>>>
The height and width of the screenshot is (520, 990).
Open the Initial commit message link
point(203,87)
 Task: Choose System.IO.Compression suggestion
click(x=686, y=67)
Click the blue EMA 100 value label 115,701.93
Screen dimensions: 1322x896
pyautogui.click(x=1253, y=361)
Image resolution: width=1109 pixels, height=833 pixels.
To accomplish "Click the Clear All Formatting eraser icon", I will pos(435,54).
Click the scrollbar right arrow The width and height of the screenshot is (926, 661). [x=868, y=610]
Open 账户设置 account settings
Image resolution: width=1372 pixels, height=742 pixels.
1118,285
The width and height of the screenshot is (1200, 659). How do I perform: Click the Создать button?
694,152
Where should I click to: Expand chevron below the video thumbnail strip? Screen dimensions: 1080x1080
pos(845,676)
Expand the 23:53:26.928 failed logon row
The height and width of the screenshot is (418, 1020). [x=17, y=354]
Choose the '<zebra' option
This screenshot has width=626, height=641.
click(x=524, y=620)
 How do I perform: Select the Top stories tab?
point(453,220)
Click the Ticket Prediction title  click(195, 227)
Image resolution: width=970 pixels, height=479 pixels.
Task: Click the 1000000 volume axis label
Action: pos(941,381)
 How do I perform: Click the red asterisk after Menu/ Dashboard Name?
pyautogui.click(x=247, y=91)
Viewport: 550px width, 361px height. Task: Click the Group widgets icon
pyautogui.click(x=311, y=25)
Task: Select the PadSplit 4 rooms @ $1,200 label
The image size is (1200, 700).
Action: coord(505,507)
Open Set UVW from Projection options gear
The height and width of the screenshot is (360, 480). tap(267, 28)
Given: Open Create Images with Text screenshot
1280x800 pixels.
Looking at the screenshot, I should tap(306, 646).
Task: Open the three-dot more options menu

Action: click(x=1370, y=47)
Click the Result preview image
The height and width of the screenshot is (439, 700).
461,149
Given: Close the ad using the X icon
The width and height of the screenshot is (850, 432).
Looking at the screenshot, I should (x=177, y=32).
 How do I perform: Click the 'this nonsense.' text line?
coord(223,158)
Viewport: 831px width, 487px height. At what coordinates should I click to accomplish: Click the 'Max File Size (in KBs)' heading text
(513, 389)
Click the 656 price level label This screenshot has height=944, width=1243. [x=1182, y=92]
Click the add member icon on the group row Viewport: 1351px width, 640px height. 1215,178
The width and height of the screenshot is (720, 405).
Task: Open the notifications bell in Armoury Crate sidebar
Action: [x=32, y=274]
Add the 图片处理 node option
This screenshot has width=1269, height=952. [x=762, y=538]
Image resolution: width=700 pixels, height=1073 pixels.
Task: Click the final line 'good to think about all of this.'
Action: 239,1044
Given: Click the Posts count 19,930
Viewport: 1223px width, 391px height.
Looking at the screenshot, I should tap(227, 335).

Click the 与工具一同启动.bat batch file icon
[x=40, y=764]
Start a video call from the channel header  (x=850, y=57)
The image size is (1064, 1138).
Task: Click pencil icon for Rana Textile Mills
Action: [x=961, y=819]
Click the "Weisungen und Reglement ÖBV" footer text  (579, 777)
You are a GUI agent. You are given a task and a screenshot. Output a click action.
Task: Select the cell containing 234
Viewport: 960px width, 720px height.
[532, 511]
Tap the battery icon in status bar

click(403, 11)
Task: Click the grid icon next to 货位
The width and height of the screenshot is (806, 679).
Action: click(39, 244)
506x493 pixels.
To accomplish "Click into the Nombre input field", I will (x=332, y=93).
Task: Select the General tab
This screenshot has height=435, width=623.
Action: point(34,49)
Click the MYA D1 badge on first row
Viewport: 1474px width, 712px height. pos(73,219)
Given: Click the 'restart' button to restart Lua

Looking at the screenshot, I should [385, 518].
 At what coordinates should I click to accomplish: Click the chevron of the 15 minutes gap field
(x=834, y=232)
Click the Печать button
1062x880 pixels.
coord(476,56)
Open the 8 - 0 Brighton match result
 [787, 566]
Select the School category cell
<<<
• _Task details_
Locate all lines in the listing above with the word "cell" and copy them.

• _Response_
Task: Select the cell containing 234
Select the School category cell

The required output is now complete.